Tuesday, July 26, 2011

Whoops.

I realize now that it's been a few days (or a week, at least) since I've written here.
I got Juan a job here and he likes it a lot and he's doing well.
I'm pretty sure that my mom is on some type of medication due to her highs and lows and I'm also pretty sure that she hasn't been taking it lately since she's been picking fights with me like she used to EVERY. SINGLE. TIME. I come over now and Julio is not there. I thought that things were different between my mom and I but I can see that we will probably always butt heads and that's too bad because it just makes me not want to be around her.
For instance: last week she started arguing with me about wanting my uncle (her brother) in my life and said I'm never on her side (I still don't know what she's talking about) and started talking about everything bad that everyone's done to her - Okay, for once, can this NOT be about you? She is a completely selfish person and I've understood for a long time now, why my uncle chooses not to really talk to her - he just has no patience for her bullshit, drama and lies.
Ian and I spent this past weekend with my cousin Lety, her husband and their twin 2-year-olds. They're a handful, to say the least but I really enjoyed my time with them. I'm still recuperating from the weekend - we took them to Wisconsin Dells and spent more time in the water than anywhere else. My whole body is still sore from carrying them around in and outside of water, picking them up, etc.
I thought that the experience would only strengthen my desire to NOT have any children but it actually did the exact opposite. I don't want to get pregnant and have 5 kids tomorrow or anything like that but I would like children of my own. I would like to know what it's like to hold my own child (and no I don't only mean by birth, I am totally 100% for adoption as well). As I saw my cousin holding her kids in the water, this feeling of sadness kept overcoming me. I want to have a child that I can spoil with love and affection and bring up in a happy, loving home where we take them out to experience new things every day.
Having biological children would be interesting because I always wonder what our child or children would look like. I do want kids and I do want to take the chance of screwing things up because I learned so much from my parents bad parenting and I'm sure Ian learned a lot of positive things from his mother and a lot of "what not to do" guidelines from his father's parenting skills over the years.
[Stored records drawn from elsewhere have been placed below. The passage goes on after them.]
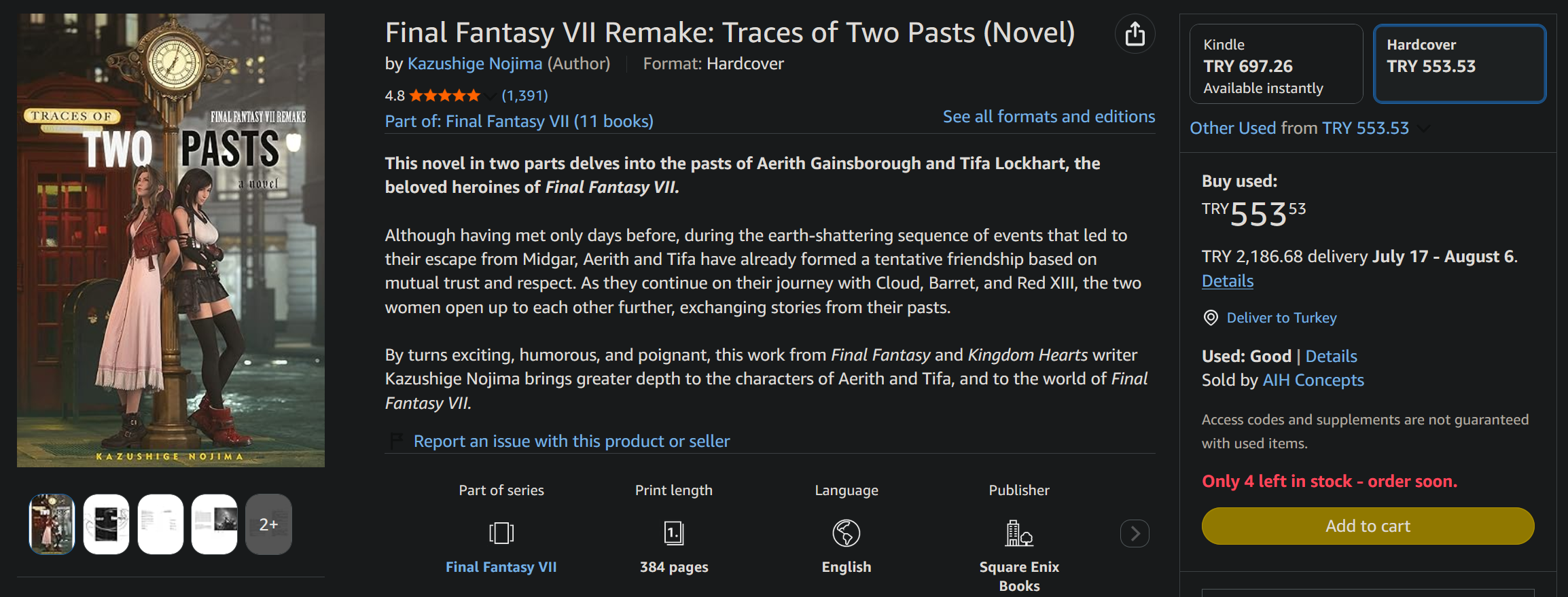Click the orange star rating icons
The image size is (1568, 597).
coord(444,96)
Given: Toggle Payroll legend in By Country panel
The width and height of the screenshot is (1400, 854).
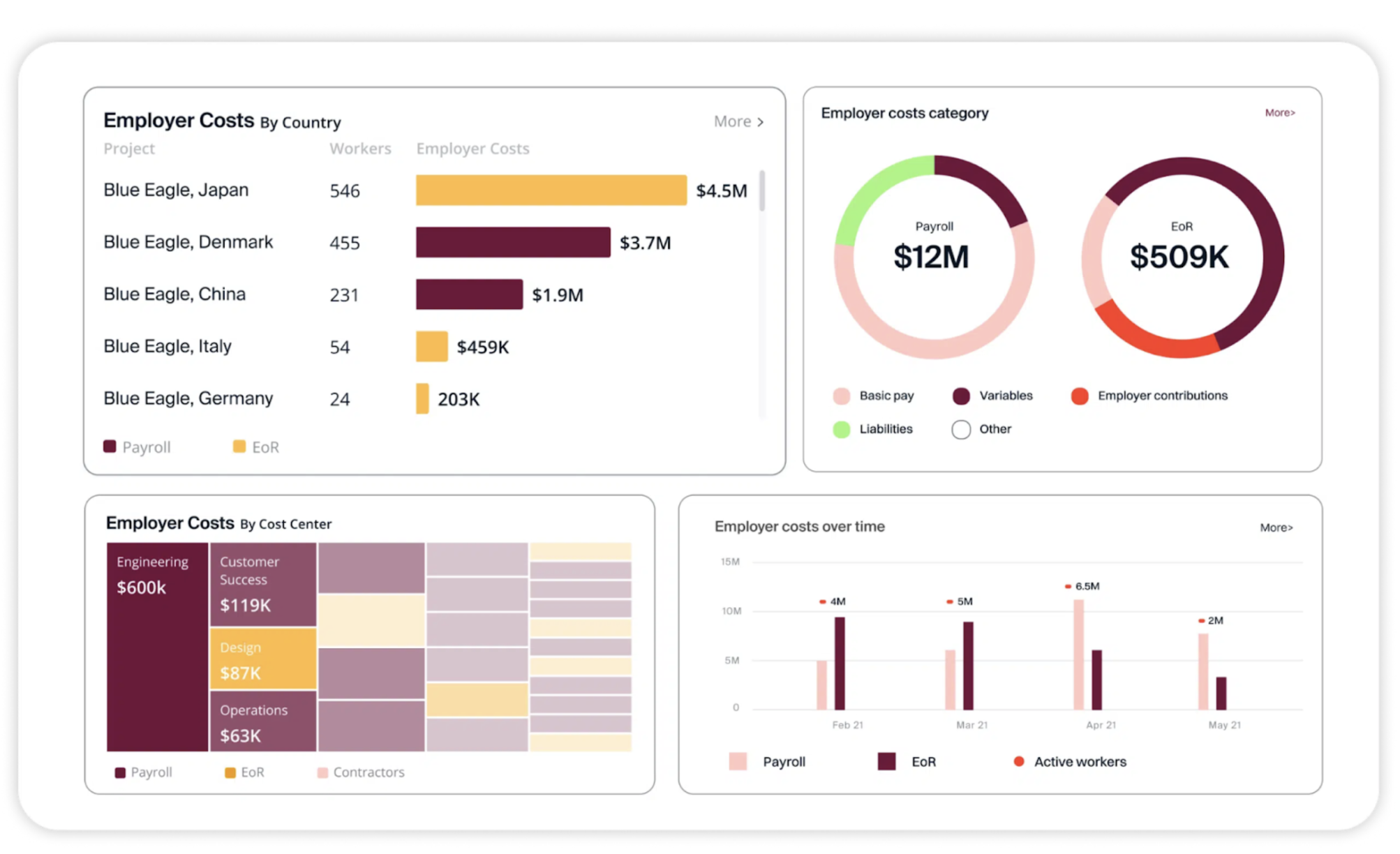Looking at the screenshot, I should point(110,447).
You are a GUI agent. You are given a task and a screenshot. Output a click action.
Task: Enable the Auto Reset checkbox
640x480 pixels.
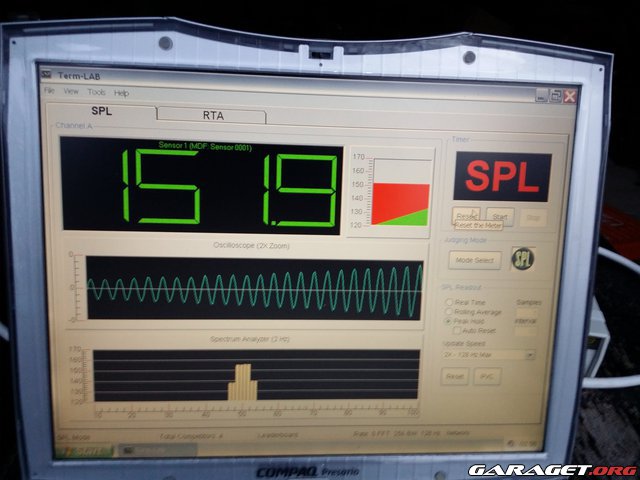457,330
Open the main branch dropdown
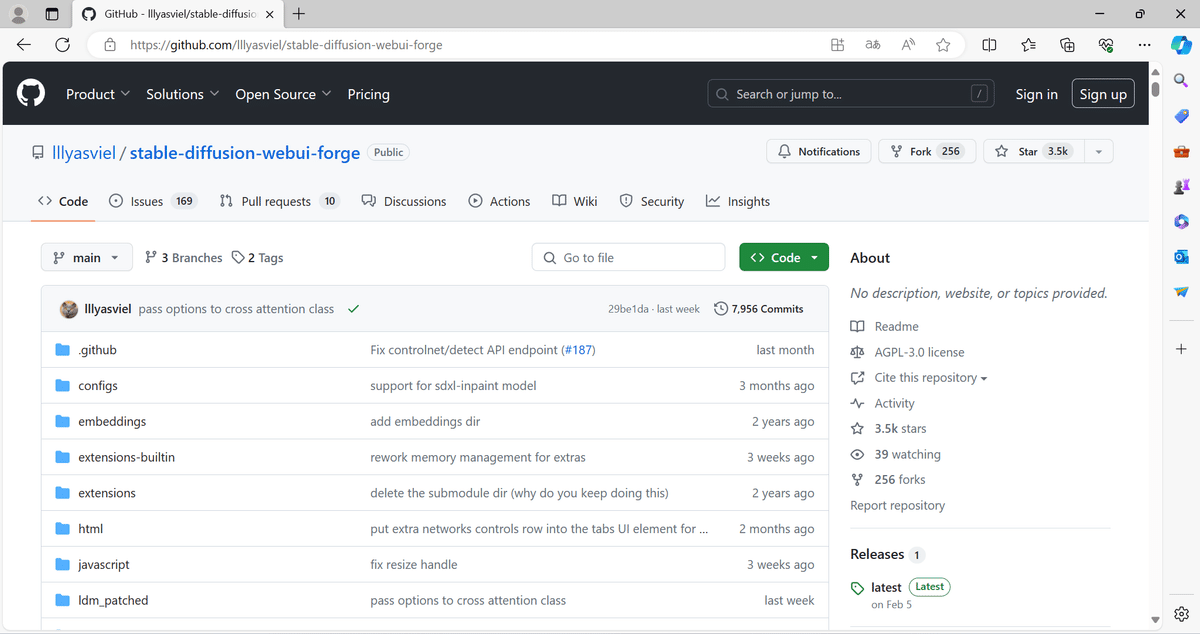 point(86,258)
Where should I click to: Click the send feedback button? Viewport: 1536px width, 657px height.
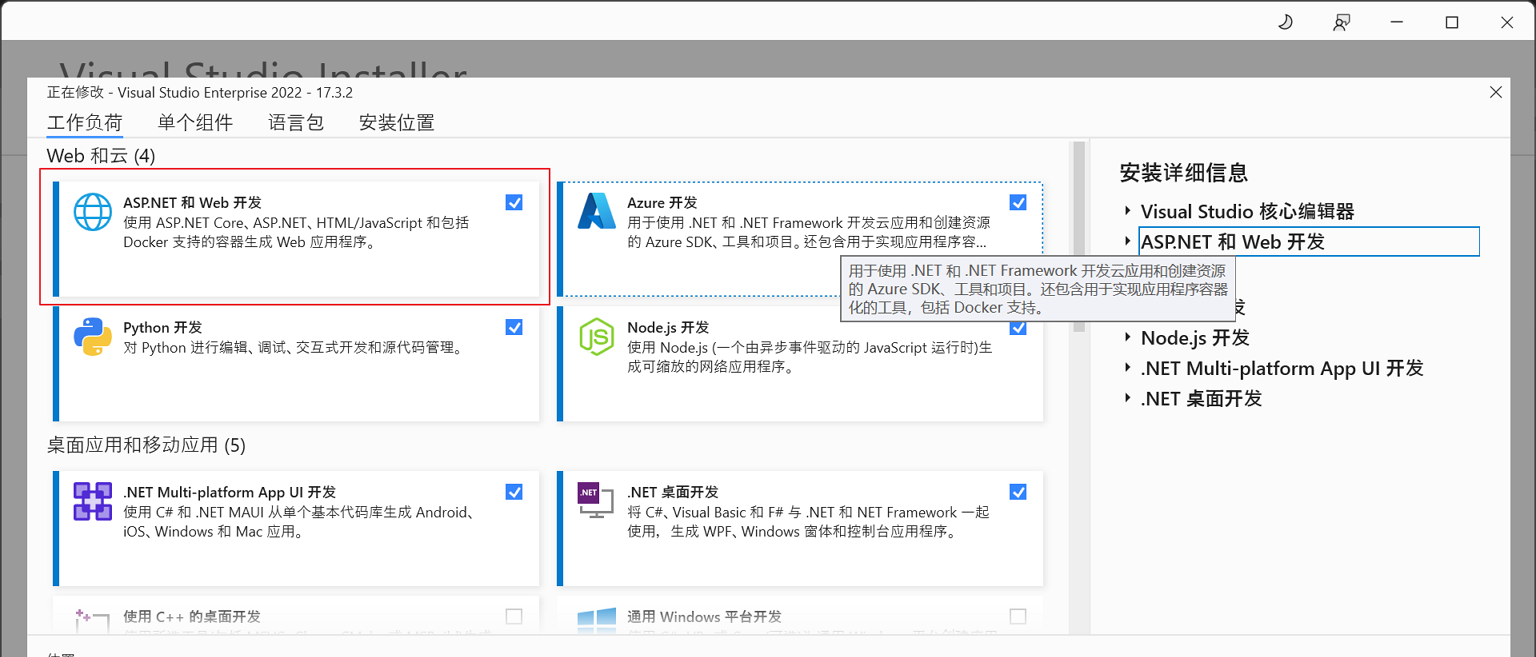click(x=1341, y=21)
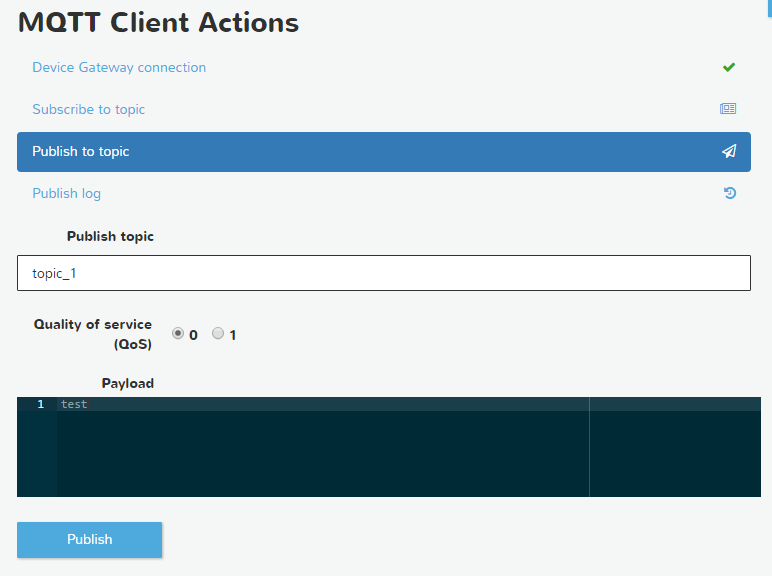772x576 pixels.
Task: Open the Device Gateway connection section
Action: 119,68
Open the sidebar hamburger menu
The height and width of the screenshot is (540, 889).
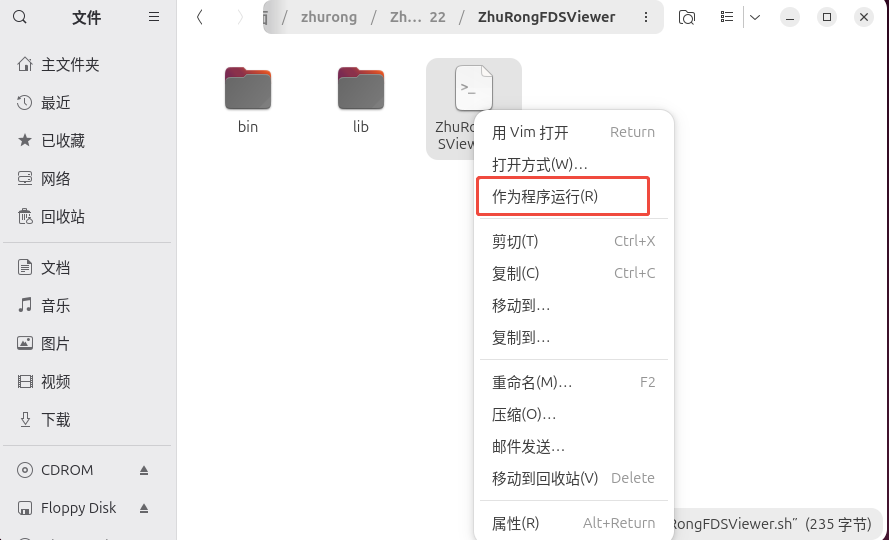154,17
This weekend I was supposed to hang out with one of my friends but I don't see it happening in the near future. I don't know what's going on but I'm not going to try and figure it out when there's no communication on her part. I continuously put myself out there for people, a lot of people. And most of them just let me down or step all over me. I think I care too much about people and it's always been one of my weaknesses. I just care too much about them and I care too much about what people think of me.
I really want to go and sing though so I think that on Friday, after I go home and eat some dinner, I'm gonna go with some of my friends to do karaoke.
On Saturday, Ian and I are going to do a double feature of Harry Potter and Captain America. I'm really excited and have been very excited for both films for a while.
Our anniversary is next weekend. When he plans the things we do for the day, he chooses not to tell me. It's the one day of the year where he decides to be spontaneous. I'm looking forward to it and I'm really looking forward to the gifts I got him. There are other things I want to get him but I decided to save them for his birthday.
I guess I am still doing well at work since I haven't gotten any negative feedback so that makes me happy. I still worry about money but not as much as I had to before.

1 comment:

  1. 1.) Captain America and Harry Potter were both super entertaining. They weren't like incredibly deep movies with profound messages but I thought they were both worth the money spent at the theater to see them.

    2.) I don't understand why all mom's are crazy. It's not just adoptive mothers. They're all crazy. It's like they are still girls that never grew up. I don't understand it, but I support your decision to not be in constant contact with your mother.

    3.) I'm really glad you aren't worrying about money too much. Life gets so terrible when money problems are added into the mix.